Das Ergebnis des SPD-Treffens: Nahles schreibt einen Brief an die „sehr geehrte Frau Bundeskanzlerin“ und den „sehr geehrten Herr Seehofer“, der dann am Freitagnachmittag alles zurück auf Anfang setzt. Sie zieht ihre Zustimmung zum Maaßen-Deal zurück. Intern wird Nahles das hoch angerechnet – so einen Schritt zu gehen, verdiene Respekt. Und ohnehin gehe das ganze Problem von „zwei eitlen Herren“ aus, Seehofer und Maaßen – wenn Letzerer von sich aus zurückgezogen hätte, wäre daraus nicht so eine Regierungskrise geworden, hieß es.

„Die durchweg negativen Reaktionen aus der Bevölkerung zeigen, dass wir uns geirrt haben“, schreibt Nahles. „Wir haben Vertrauen verloren, statt es wiederherzustellen. Das sollte Anlass für uns gemeinsam sein, innezuhalten und die Verabredung zu überdenken.“

Seehofer zeigt sich kurz nach Bekanntwerden des Briefs offen für eine Neuverhandlung. Und wenig später stimmt auch Merkel einem Neustart zu. „Die Bundeskanzlerin findet es richtig und angebracht, die anstehenden Fragen erneut zu bewerten und eine gemeinsame tragfähige Lösung zu finden“, teilt Regierungssprecher Steffen Seibert mit.

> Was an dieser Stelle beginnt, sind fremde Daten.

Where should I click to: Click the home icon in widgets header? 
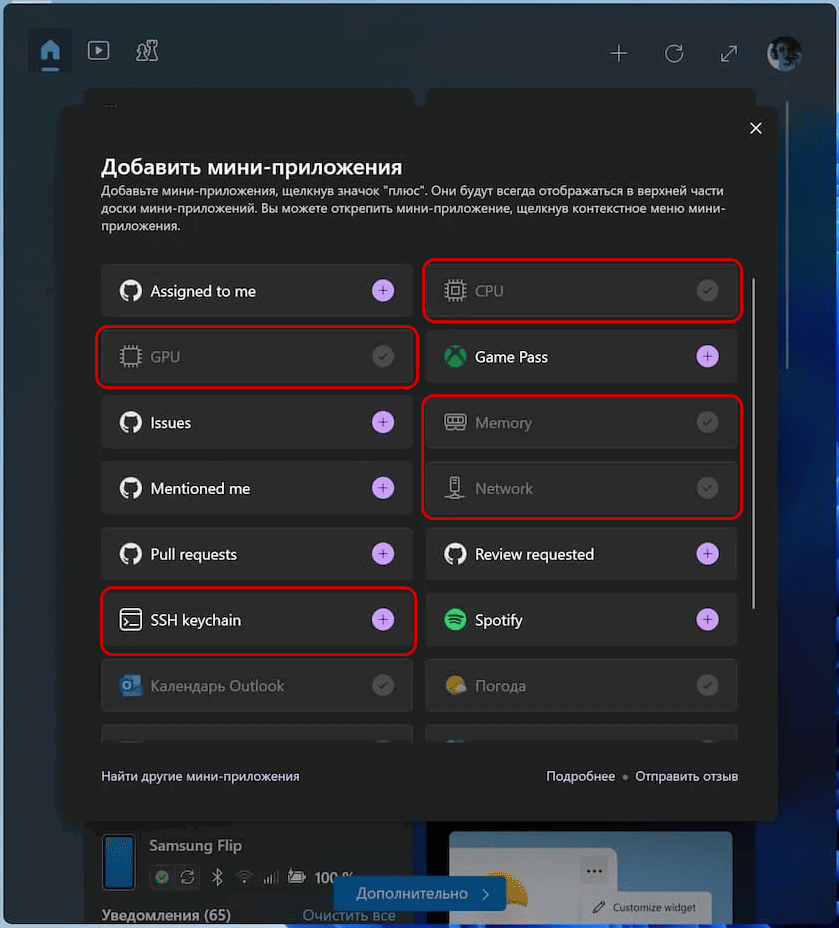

Nahles hatte sich verzockt im Fall des Verfassungsschutzchefs: „Maaßen muss gehen, und er wird gehen“, gab sie als Parole aus. Die SPD sah bei ihm eine AfD-Nähe und mangelhaften Einsatz gegen Rechtsextremismus – während Seehofer betonte, auf Maaßens Expertise nicht verzichten zu wollen. Er stützte ihn demonstrativ, anders als Nahles und Merkel, nachdem Maaßen der Kanzlerin öffentlich widersprochen hatte: Es gebe keine belastbaren Hinweise darauf, dass es nach dem Mord in Chemnitz Hetzjagden auf Ausländer gegeben habe. Auf Wunsch Seehofers wurde Maaßen dann aber sogar befördert. Das brachte die SPD-Krise – und spaltete die Koalition.

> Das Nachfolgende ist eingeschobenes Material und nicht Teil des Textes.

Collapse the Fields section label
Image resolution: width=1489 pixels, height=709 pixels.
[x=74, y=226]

Die Quittung der jüngsten Turbulenzen, genau ein Jahr nach der Bundestagswahl: Die Union kommt im neuen ARD-„Deutschlandtrend“ nur noch auf 28 Prozent, der schlechteste je hier ermittelte Wert für sie. Und die AfD hat die SPD überholt: Erstmals ist sie mit 18 Prozent zweitstärkste Kraft in Deutschland (SPD: 17).

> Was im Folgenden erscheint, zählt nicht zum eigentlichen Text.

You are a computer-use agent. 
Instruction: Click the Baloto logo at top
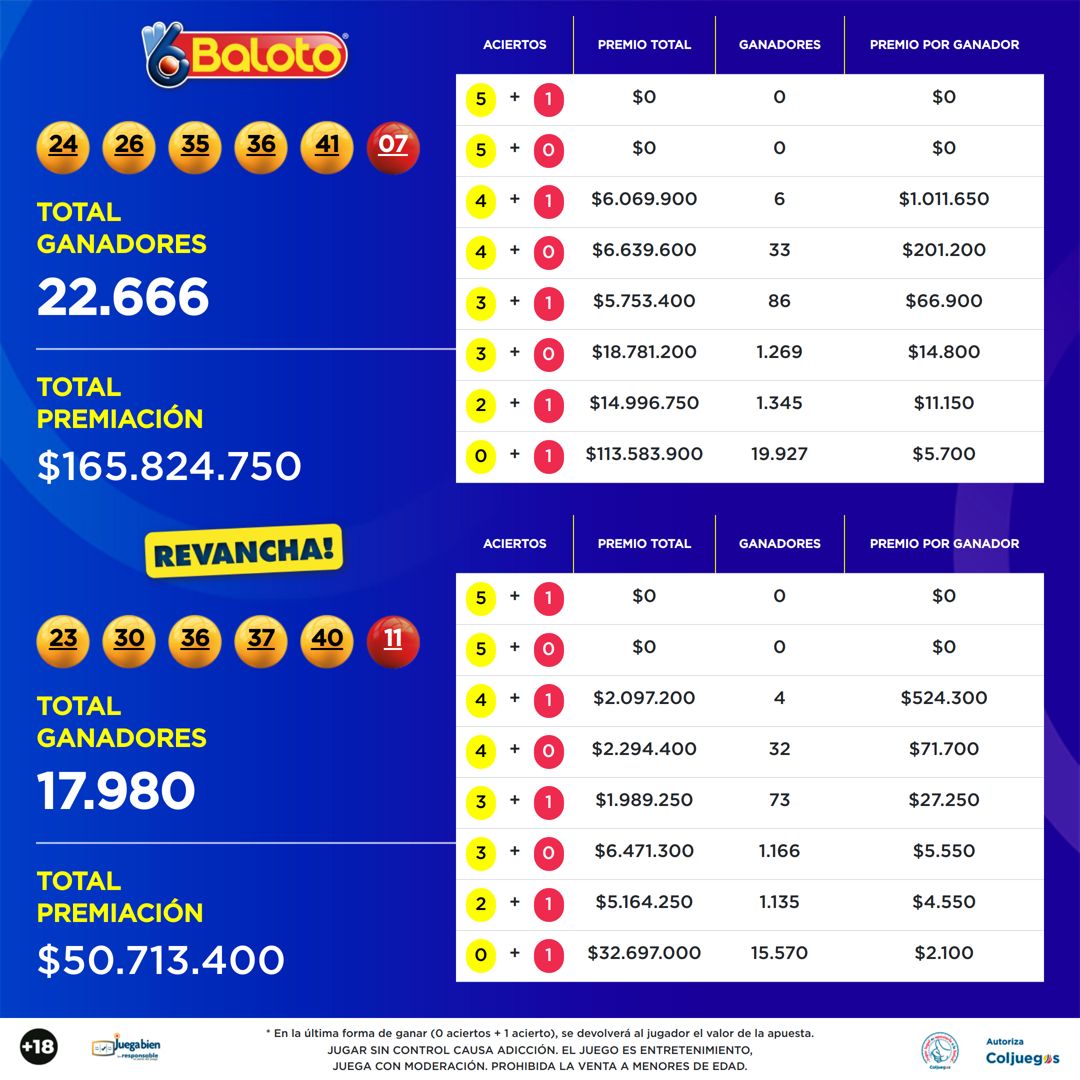click(245, 55)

„SPD überholt, jetzt nehmen wir die CDU ins Visier“, gibt die AfD-Bundestagsfraktionschefin Alice Weidel denn auch die Devise aus. Nach den Wahlen im Oktober in Bayern und Hessen dürften die Rechtspopulisten in jedem der 16 Landesparlamente sitzen. Statt fast 90 Prozent Stimmenanteil bei der ersten großen Koalition 1966 kommen Union und SPD gerade nur noch auf 45 Prozent. Eine Zeitenwende bahnt sich an, Chemnitz entzweite das Land weiter. Und die allgemeine Nervosität, der Druck, führt auch zu erstaunlichen Fehlern im Regierungshandeln.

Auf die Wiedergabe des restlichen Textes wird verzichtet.